- Date: 19 September 2021
- Venue: O'Higgins Park
- Locations: Santiago, Chile
- Country: Chile
- Participants: 6,510 military and police personnel

= 2021 Chilean Military Parade =

Military parade held in Santiago, Chile

The 2021 Chilean Military Parade was held at O'Higgins Park in Santiago on 19 September 2021 to commemorate the Day of the Glories of the Army. The ceremony was presided over by President Sebastián Piñera and involved 6,510 personnel from the Chilean Armed Forces, Carabineros de Chile and the Investigations Police of Chile (PDI).

The parade marked the return of the traditional ceremony to O'Higgins Park after the 2020 edition had been replaced by a reduced military ceremony at the Military School because of the COVID-19 pandemic in Chile. The 2021 event was itself conducted under sanitary restrictions: the participating contingent was approximately 30 percent smaller than in a conventional parade and the general public was not admitted.

The ceremony was also marked by tributes to people who had died from COVID-19 and to health workers, emergency personnel and other workers involved in the response to the pandemic.
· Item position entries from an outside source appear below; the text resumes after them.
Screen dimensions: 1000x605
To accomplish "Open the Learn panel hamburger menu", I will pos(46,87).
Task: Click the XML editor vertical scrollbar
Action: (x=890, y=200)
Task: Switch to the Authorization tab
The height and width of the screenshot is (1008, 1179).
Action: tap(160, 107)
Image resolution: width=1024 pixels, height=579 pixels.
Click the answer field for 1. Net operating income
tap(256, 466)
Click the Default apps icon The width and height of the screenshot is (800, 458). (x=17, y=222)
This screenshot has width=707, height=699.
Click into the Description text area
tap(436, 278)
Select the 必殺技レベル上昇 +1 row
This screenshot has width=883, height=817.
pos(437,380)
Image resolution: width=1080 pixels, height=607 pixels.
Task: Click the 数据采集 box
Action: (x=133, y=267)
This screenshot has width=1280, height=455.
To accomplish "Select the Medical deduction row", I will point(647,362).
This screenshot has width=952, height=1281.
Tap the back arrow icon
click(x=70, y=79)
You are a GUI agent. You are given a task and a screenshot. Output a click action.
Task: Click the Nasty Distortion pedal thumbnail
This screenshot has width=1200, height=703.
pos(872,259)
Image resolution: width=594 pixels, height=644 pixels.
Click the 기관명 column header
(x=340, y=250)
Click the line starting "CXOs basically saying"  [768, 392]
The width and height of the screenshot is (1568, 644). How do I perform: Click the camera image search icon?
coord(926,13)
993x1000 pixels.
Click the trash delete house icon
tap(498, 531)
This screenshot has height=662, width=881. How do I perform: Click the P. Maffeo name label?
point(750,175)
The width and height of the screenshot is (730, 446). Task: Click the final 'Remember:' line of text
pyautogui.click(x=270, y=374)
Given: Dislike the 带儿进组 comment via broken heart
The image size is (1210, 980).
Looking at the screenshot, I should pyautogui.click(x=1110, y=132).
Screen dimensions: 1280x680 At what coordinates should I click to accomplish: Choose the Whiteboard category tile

Battle standards carried black mourning ribbons, while a large Chilean flag was displayed during the opening tribute.

==Background==
The Great Military Parade of Chile is traditionally held at O'Higgins Park on 19 September as the principal ceremony commemorating the Day of the Glories of the Army.

In 2020, the traditional parade at O'Higgins Park was not held because of the COVID-19 pandemic and was replaced by a smaller ceremony at the Military School. With epidemiological conditions improving during 2021, the government and health authorities developed a special protocol to allow the parade to return to its traditional venue.

The government announced that the ceremony would have approximately 30 percent fewer personnel than a regular parade and would take place without admission of the general public. Sanitary measures included vaccination requirements, PCR testing, face masks, temperature checks, physical distancing and restrictions on food consumption.

The estimated cost of the event was 218 million Chilean pesos, around 40 percent less than the 2019 parade. Defence Minister Baldo Prokurica described the planned ceremony as a reduced and austere event adapted to the country's sanitary and economic circumstances.

Demonstrations took place outside O'Higgins Park during the parade, resulting in at least 50 arrests and one police officer being injured; a separate protest was held by relatives of PDI detective Valeria Vivanco.

==Parade==
The ceremony began at approximately 11:00 local time. Piñera attended together with Defence Minister Baldo Prokurica and Army commander-in-chief General Ricardo Martínez Menanteau. It was Piñera's final military parade as president during his second term and Martínez's final parade as commander-in-chief before the end of his tenure in 2022.

Sanitary restrictions altered some of the traditional elements of the ceremony. The Club de Huasos Gil Letelier performed the customary cueca presentation, but Piñera did not drink the traditional chicha en cacho. Instead, the drinking horn and a bottle of chicha were presented separately in order to comply with health precautions.

===COVID-19 tribute===
Before the main march-past, the ceremony included a tribute to health workers, firefighters, public-sector employees, transport workers, military and police personnel and others involved in the response to the COVID-19 pandemic. Around 50 representatives of groups involved in the pandemic response attended the ceremony as guests.

Army personnel carried an 18-by-15-metre Chilean flag into the centre of the parade ground accompanied by the invited representatives. A minute of silence was observed for people who had died during the pandemic, and the battle standards of the participating institutions carried black mourning ribbons.

Among those present for the tribute were physician Sebastián Ugarte and Army corporal Bryan Castillo, who had lost both legs after being struck by a vehicle while carrying out curfew enforcement duties in Curicó earlier in 2021.

===Participating forces===
A total of 6,510 military and police personnel took part in the parade. The Chilean Army provided 3,074 personnel, the Chilean Navy 944, the Chilean Air Force 860, Carabineros 1,234 and the PDI 398. Approximately 17 percent of the total contingent were women.

The Navy's contingent consisted of approximately 944 personnel and included representatives of the Arturo Prat Naval Academy and the Naval Polytechnic Academy.

The Air Force contingent comprised 860 personnel and an aerial component of 25 aircraft. The flypast included ENAER T-35 Pillán training aircraft, five GB1 GameBird aircraft of the Halcones aerobatic team and ten F-16 fighter aircraft from the 3rd, 7th and 8th Aviation Groups.

The Army's presentation included personnel from its training establishments, the II Motorized Division, III Mountain Division, Lautaro Special Operations Brigade, Army Aviation Brigade and the 1st Granaderos Presidential Escort Regiment. Members of the Lautaro Brigade publicly displayed the IWI ARAD assault rifle and the Army's new Multicam combat uniform during the parade.

Unlike larger editions of the parade, the 2021 ceremony did not include the usual armoured vehicle component, one of several reductions made as part of the scaled-down format.

The parade lasted approximately two and a half hours, ending at around 13:35.